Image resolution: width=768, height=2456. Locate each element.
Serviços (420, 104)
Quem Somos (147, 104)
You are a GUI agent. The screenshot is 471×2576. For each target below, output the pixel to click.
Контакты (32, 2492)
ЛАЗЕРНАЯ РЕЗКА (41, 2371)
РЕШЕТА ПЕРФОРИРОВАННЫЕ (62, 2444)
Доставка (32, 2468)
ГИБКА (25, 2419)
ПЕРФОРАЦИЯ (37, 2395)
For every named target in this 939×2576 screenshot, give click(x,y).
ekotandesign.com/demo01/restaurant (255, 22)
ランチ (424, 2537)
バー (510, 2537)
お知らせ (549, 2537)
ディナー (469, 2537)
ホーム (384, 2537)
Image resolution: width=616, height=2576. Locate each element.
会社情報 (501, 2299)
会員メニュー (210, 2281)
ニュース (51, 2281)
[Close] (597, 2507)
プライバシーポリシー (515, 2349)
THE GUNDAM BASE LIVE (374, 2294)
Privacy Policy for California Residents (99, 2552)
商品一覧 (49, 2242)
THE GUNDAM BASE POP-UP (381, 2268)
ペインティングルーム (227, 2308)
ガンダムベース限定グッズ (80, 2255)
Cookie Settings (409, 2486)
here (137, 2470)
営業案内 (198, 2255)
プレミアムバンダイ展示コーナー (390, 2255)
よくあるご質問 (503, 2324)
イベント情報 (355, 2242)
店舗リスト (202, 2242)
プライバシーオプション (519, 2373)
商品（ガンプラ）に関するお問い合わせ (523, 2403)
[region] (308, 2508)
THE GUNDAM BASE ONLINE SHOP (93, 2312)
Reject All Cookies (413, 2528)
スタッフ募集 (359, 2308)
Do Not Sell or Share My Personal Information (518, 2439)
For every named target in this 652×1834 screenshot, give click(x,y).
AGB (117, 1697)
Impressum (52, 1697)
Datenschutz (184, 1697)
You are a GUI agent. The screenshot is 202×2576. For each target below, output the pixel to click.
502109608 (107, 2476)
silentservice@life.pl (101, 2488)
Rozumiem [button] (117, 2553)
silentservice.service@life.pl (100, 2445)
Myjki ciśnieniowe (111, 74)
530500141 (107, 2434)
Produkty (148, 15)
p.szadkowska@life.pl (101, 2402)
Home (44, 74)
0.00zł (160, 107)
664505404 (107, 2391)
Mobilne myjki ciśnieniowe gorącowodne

★ ★ ★ ★ ★

Lay out the records above as a Markdown table with the columns "No." and "Line," giving each line its own numbered row and omitting blank lines.

## In response
| No. | Line |
|---|---|
| 1 | Image resolution: width=768, height=2456. Locate each element. |
| 2 | Serviços (420, 104) |
| 3 | Quem Somos (147, 104) |
| 4 | You are a GUI agent. The screenshot is 471×2576. For each target below, output the pixel to click. |
| 5 | Контакты (32, 2492) |
| 6 | ЛАЗЕРНАЯ РЕЗКА (41, 2371) |
| 7 | РЕШЕТА ПЕРФОРИРОВАННЫЕ (62, 2444) |
| 8 | Доставка (32, 2468) |
| 9 | ГИБКА (25, 2419) |
| 10 | ПЕРФОРАЦИЯ (37, 2395) |
| 11 | For every named target in this 939×2576 screenshot, give click(x,y). |
| 12 | ekotandesign.com/demo01/restaurant (255, 22) |
| 13 | ランチ (424, 2537) |
| 14 | バー (510, 2537) |
| 15 | お知らせ (549, 2537) |
| 16 | ディナー (469, 2537) |
| 17 | ホーム (384, 2537) |
| 18 | Image resolution: width=616, height=2576. Locate each element. |
| 19 | 会社情報 (501, 2299) |
| 20 | 会員メニュー (210, 2281) |
| 21 | ニュース (51, 2281) |
| 22 | [Close] (597, 2507) |
| 23 | プライバシーポリシー (515, 2349) |
| 24 | THE GUNDAM BASE LIVE (374, 2294) |
| 25 | Privacy Policy for California Residents (99, 2552) |
| 26 | 商品一覧 (49, 2242) |
| 27 | THE GUNDAM BASE POP-UP (381, 2268) |
| 28 | ペインティングルーム (227, 2308) |
| 29 | ガンダムベース限定グッズ (80, 2255) |
| 30 | Cookie Settings (409, 2486) |
| 31 | here (137, 2470) |
| 32 | 営業案内 (198, 2255) |
| 33 | プレミアムバンダイ展示コーナー (390, 2255) |
| 34 | よくあるご質問 (503, 2324) |
| 35 | イベント情報 (355, 2242) |
| 36 | 店舗リスト (202, 2242) |
| 37 | プライバシーオプション (519, 2373) |
| 38 | 商品（ガンプラ）に関するお問い合わせ (523, 2403) |
| 39 | [region] (308, 2508) |
| 40 | THE GUNDAM BASE ONLINE SHOP (93, 2312) |
| 41 | Reject All Cookies (413, 2528) |
| 42 | スタッフ募集 (359, 2308) |
| 43 | Do Not Sell or Share My Personal Information (518, 2439) |
| 44 | For every named target in this 652×1834 screenshot, give click(x,y). |
| 45 | AGB (117, 1697) |
| 46 | Impressum (52, 1697) |
| 47 | Datenschutz (184, 1697) |
| 48 | You are a GUI agent. The screenshot is 202×2576. For each target below, output the pixel to click. |
| 49 | 502109608 (107, 2476) |
| 50 | silentservice@life.pl (101, 2488) |
| 51 | Rozumiem [button] (117, 2553) |
| 52 | silentservice.service@life.pl (100, 2445) |
| 53 | Myjki ciśnieniowe (111, 74) |
| 54 | 530500141 (107, 2434) |
| 55 | Produkty (148, 15) |
| 56 | p.szadkowska@life.pl (101, 2402) |
| 57 | Home (44, 74) |
| 58 | 0.00zł (160, 107) |
| 59 | 664505404 (107, 2391) |
| 60 | Mobilne myjki ciśnieniowe gorącowodne |